Data from a pointing dataset
****************************************

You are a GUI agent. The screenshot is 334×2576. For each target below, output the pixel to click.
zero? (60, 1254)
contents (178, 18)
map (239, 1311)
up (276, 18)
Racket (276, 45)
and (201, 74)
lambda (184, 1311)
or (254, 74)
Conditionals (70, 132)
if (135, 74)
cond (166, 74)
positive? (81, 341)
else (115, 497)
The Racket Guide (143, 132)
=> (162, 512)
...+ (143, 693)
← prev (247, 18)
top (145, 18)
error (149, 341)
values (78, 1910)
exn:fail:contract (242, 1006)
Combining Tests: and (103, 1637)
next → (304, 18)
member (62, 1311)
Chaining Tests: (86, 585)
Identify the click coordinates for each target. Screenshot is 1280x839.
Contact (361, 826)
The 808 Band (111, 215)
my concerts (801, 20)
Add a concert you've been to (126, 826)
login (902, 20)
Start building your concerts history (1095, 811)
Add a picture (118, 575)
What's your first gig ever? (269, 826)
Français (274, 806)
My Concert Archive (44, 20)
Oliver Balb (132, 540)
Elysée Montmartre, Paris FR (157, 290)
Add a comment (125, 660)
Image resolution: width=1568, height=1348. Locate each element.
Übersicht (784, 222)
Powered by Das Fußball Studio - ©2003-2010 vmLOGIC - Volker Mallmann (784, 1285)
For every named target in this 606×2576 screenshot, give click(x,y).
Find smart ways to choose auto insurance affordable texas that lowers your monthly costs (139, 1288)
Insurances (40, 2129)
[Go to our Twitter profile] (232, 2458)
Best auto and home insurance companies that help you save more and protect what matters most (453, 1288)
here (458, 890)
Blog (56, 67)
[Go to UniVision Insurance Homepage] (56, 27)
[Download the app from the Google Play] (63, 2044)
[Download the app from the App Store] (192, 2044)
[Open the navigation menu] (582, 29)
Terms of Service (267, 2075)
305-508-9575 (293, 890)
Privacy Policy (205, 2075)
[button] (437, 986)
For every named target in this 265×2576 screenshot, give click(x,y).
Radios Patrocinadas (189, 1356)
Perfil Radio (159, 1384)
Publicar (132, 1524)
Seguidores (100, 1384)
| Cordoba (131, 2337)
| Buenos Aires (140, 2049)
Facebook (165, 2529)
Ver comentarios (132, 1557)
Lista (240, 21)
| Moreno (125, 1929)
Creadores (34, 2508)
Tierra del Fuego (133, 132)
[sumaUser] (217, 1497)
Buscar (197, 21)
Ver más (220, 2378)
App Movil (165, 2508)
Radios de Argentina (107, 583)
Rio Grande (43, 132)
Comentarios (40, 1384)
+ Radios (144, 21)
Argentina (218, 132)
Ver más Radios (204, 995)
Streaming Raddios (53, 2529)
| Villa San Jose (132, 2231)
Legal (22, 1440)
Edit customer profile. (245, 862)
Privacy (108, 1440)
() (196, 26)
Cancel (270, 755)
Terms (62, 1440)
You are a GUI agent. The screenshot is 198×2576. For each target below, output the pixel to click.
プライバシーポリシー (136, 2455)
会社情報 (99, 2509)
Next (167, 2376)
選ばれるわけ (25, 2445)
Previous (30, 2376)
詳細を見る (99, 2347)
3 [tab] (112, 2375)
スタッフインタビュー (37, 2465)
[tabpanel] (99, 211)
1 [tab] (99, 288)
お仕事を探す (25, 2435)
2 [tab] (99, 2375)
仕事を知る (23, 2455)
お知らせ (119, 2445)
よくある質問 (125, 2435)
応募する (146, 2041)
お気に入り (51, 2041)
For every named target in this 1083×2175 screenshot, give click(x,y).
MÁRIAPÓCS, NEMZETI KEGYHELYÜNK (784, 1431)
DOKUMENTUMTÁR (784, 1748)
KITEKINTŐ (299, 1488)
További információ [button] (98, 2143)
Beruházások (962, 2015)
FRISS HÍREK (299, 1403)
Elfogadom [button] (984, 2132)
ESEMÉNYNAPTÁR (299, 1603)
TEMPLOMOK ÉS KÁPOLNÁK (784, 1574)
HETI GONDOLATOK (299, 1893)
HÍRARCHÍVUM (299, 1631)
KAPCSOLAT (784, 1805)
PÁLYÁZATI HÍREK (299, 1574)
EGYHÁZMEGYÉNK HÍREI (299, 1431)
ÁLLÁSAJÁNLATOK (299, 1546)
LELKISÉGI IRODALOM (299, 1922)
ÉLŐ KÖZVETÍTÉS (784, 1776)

****************************************

• **TASK OBJECTIVE**: Could you quote the data word for word, starting with its first line and going on through the line that contains "Add a comment (125, 660)", including both of those lines?

• **WORKED ANSWER**:
You are a GUI agent. The screenshot is 334×2576. For each target below, output the pixel to click.
zero? (60, 1254)
contents (178, 18)
map (239, 1311)
up (276, 18)
Racket (276, 45)
and (201, 74)
lambda (184, 1311)
or (254, 74)
Conditionals (70, 132)
if (135, 74)
cond (166, 74)
positive? (81, 341)
else (115, 497)
The Racket Guide (143, 132)
=> (162, 512)
...+ (143, 693)
← prev (247, 18)
top (145, 18)
error (149, 341)
values (78, 1910)
exn:fail:contract (242, 1006)
Combining Tests: and (103, 1637)
next → (304, 18)
member (62, 1311)
Chaining Tests: (86, 585)
Identify the click coordinates for each target. Screenshot is 1280x839.
Contact (361, 826)
The 808 Band (111, 215)
my concerts (801, 20)
Add a concert you've been to (126, 826)
login (902, 20)
Start building your concerts history (1095, 811)
Add a picture (118, 575)
What's your first gig ever? (269, 826)
Français (274, 806)
My Concert Archive (44, 20)
Oliver Balb (132, 540)
Elysée Montmartre, Paris FR (157, 290)
Add a comment (125, 660)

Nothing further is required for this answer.